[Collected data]
Content starts
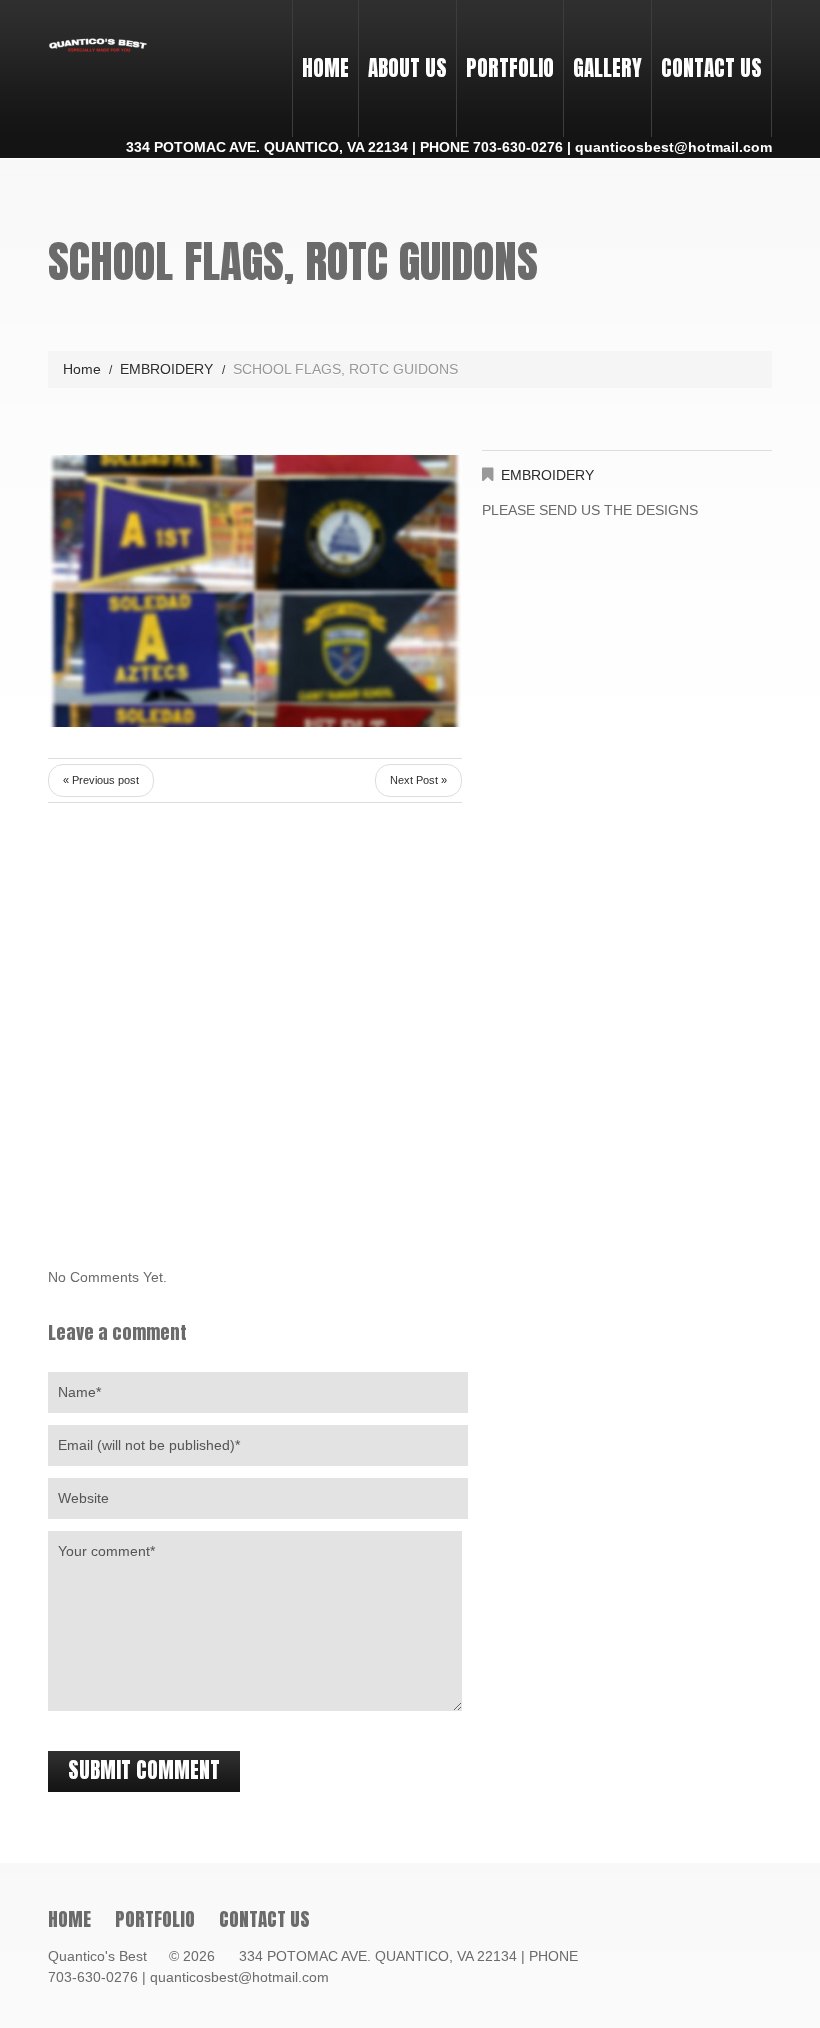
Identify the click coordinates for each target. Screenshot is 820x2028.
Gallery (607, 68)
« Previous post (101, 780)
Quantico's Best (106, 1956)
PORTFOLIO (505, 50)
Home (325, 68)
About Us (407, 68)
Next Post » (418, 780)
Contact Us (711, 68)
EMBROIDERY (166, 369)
Content ends
An exact copy of all the data above is required; omit any pictures.

Identify the click coordinates for each target. Screenshot is 820x2028.
Gallery (607, 68)
« Previous post (101, 780)
Quantico's Best (106, 1956)
PORTFOLIO (505, 50)
Home (325, 68)
About Us (407, 68)
Next Post » (418, 780)
Contact Us (711, 68)
EMBROIDERY (166, 369)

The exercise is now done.